DR.FOST:  Well, I'll accept your invitation to wax political for a moment.  If I — if you asked me to guess what will most embarrass us, or make us ashamed of ourselves 25 years from now, it would be the massive reallocation of funds from the lower and middle classes to the upper classes. 

That is, in a country that has these problems that we've been talking about, the continuing widening of the gap between the rich and the poor and the reallocation of funds in the — from those who are least well off to those who are best off.  That, to me, should be an embarrassment, and I think will be.  And the effect that that will have on our children will become clearer as time goes on.

Second —

DR. McHUGH:  Are we doctors contributing to that?  Are we — in the way we run our hospitals and insist on the lengths of stay and things?  Is that really — by the way, the care of the poor is certainly something we all agree on, and those of us who live and work in hospitals of — in the inner city see this all the time.

But the pressure is not simply in relationship to whether the government is going to take a concern for the poor, but whether the hospitals themselves are contributing to the abuse of the poor and the kind of regulations that they are prepared to enforce upon their young physicians.

In our hospital, the doctors are told that they have to have a certain short length of stay to be darn sure that they get the money from — and these are for the poor.

DR.FOST:  Well, you know, Justice Cardozo said laws aren't written until they're first broken.  So I think things like managed care and length of stay rules, and so on, were necessary.  That is, I think the waste in the American health care system was, and still is, prodigious, the inefficiency. 

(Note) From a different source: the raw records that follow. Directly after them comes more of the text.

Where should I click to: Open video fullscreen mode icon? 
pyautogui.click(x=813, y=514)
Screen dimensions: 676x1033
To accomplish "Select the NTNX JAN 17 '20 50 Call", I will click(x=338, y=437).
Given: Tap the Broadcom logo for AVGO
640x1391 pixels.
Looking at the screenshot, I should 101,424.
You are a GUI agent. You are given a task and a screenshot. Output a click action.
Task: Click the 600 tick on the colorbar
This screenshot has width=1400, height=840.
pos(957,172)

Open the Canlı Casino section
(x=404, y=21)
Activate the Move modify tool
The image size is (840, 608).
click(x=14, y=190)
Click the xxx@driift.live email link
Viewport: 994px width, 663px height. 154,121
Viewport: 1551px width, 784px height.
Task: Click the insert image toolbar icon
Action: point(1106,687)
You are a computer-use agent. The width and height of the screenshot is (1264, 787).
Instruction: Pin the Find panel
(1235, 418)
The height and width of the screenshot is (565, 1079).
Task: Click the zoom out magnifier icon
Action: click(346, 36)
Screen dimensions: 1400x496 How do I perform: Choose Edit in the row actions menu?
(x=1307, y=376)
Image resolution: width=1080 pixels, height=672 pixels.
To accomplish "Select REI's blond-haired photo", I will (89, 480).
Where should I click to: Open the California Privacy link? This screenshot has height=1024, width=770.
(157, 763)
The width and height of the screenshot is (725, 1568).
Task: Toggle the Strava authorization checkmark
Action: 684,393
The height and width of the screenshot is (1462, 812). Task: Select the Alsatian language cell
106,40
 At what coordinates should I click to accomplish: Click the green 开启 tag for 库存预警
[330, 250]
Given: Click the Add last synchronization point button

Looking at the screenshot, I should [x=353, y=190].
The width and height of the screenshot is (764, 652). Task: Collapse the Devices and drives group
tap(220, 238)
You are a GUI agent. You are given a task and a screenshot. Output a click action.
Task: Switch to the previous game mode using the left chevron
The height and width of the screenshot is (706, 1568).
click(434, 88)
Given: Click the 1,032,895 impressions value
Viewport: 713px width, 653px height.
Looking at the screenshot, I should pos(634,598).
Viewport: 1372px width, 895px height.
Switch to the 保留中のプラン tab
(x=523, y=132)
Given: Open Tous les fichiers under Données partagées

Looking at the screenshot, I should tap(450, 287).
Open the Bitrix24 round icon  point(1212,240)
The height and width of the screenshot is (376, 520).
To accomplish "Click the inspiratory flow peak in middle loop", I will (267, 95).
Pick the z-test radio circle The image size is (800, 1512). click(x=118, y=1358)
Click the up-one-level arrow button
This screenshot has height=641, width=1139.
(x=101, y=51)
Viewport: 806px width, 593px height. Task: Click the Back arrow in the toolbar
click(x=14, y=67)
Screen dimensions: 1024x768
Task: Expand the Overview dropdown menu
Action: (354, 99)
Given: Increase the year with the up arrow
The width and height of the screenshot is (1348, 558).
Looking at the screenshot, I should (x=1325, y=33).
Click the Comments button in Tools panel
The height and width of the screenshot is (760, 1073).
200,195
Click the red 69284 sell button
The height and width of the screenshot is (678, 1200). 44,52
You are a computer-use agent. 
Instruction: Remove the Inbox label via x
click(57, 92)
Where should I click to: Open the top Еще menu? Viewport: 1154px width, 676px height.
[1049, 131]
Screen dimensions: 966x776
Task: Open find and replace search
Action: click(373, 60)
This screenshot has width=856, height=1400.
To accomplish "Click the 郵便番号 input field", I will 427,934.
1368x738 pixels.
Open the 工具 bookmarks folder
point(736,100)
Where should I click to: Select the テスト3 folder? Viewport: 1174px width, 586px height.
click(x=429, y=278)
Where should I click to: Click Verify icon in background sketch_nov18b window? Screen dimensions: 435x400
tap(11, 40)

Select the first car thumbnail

And given the finitude of funds that are available, I think squeezing inefficiency out of that was unavoidable and necessary.  And doctors weren't doing it on their own, so payers had to hire managed care companies to do it for them. 

So I think that was unavoidable, necessary, and the studies that I read — not all that bad in the final analysis.  That is, there are efficient managed care systems, like Kaiser Permanente, where satisfaction rates are as high or higher in fee-for-service systems and where patients are actually quite pleased with the care they get, even though there has been a great squeezing down, and so on.

I think another thing that we at least should be embarrassed about 25 years from now — whether we will be or not, obviously, I don't know — is this constant ability to find new technologies to spend our money on when we — we just — we're just out of money when it comes to solving problems like the uninsured.

So it seems to me remarkable that the State of California has $3 billion to spend on stem cell research.  Forget the ethics of stem cell research, about which you've dealt in great depth.  But that the citizens of that state could decide that they have $3 billion for a technology that has as yet no known payoff, and even when it does the number of people who it's likely to help are going to be measured in a state that has prodigious problems with education, with access to health care, with poverty, and so on.

We always can come up with a billion here and a billion there for some new technical thing that is fun and fascinating.  But we're just out of money.  We just can't afford to have basic access to simple, ordinary, primary health care for 40 million people.

CHAIRMAN PELLEGRINO:  Thank you very much, Dr. Fost.  I'm afraid the schedule requires that we intervene at this point and have our break.  I'll take the Chairman's prerogative of extending it beyond the time in the agenda, which is supposed to be at 10:45.  And if you'll return at 10:50, we'll start promptly.

Thank you very much, Norman, for drawing on your extensive experience. 

And let me thank the Council members for their close questioning on a very important topic.

Thank you.

(Applause.)

(Whereupon, the proceedings in the foregoing matter went off the record at 10:39 a.m. and went back on the record at 10:59 a.m.)